Real freedom, then, is God’s gracious gift, the fruit of conversion to his truth, the truth which makes us free (cf. Jn 8:32). And this freedom in truth brings in its wake a new and liberating way of seeing reality. When we put on “the mind of Christ” (cf. Phil 2:5), new horizons open before us! In the light of faith, within the communion of the Church, we also find the inspiration and strength to become a leaven of the Gospel in the world. We become the light of the world, the salt of the earth (cf. Mt 5:13-14), entrusted with the “apostolate” of making our own lives, and the world in which we live, conform ever more fully to God’s saving plan.
This magnificent vision of a world being transformed by the liberating truth of the Gospel is reflected in the description of the Church found in today’s second reading. The Apostle tells us that Christ, risen from the dead, is the keystone of a great temple which is even now rising in the Spirit. And we, the members of his body, through Baptism have become “living stones” in that temple, sharing in the life of God by grace, blessed with the freedom of the sons of God, and empowered to offer spiritual sacrifices pleasing to him (cf. 1 Pet 2:5). And what is this offering which we are called to make, if not to direct our every thought, word and action to the truth of the Gospel and to harness all our energies in the service of God’s Kingdom? Only in this way can we build with God, on the one foundation which is Christ (cf. 1 Cor 3:11). Only in this way can we build something that will truly endure. Only in this way can our lives find ultimate meaning and bear lasting fruit.
Today we recall the bicentennial of a watershed in the history of the Church in the United States: its first great chapter of growth.
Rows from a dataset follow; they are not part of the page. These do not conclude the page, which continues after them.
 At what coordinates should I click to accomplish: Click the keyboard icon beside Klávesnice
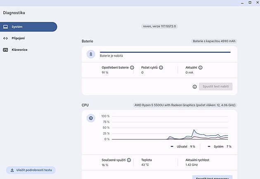click(x=5, y=50)
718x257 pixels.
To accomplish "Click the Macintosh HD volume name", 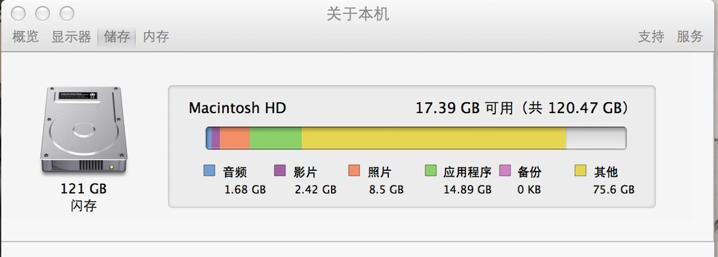I will [237, 109].
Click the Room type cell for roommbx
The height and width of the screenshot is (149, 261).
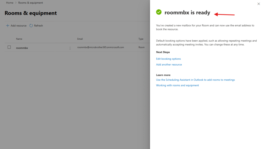(141, 47)
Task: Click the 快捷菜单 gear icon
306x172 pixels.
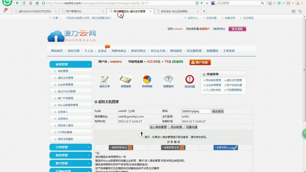Action: [203, 74]
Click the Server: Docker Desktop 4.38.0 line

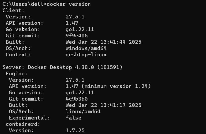(x=63, y=67)
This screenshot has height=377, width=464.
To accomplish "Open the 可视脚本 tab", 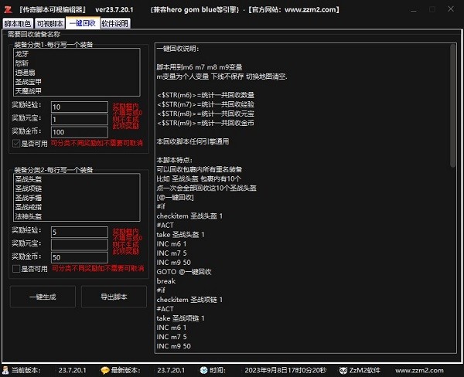I will coord(49,23).
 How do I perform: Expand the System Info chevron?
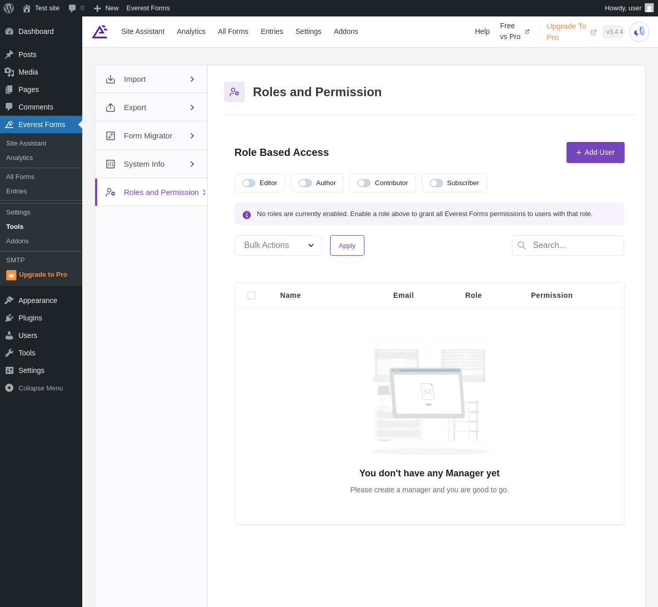[192, 164]
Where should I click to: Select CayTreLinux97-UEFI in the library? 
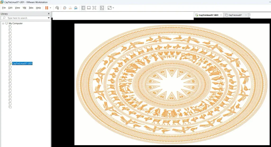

In these two hundred years, the face of the Catholic community in your country has changed greatly. We think of the successive waves of immigrants whose traditions have so enriched the Church in America. We think of the strong faith which built up the network of churches, educational, healthcare and social institutions which have long been the hallmark of the Church in this land. We think also of those countless fathers and mothers who passed on the faith to their children, the steady ministry of the many priests who devoted their lives to the care of souls, and the incalculable contribution made by so many men and women religious, who not only taught generations of children how to read and write, but also inspired in them a lifelong desire to know God, to love him and to serve him. How many “spiritual sacrifices pleasing to God” have been offered up in these two centuries! In this land of religious liberty, Catholics found freedom not only to practice their faith, but also to participate fully in civic life, bringing their deepest moral convictions to the public square and cooperating with their neighbors in shaping a vibrant, democratic society. Today’s celebration is more than an occasion of gratitude for graces received. It is also a summons to move forward with firm resolve to use wisely the blessings of freedom, in order to build a future of hope for coming generations.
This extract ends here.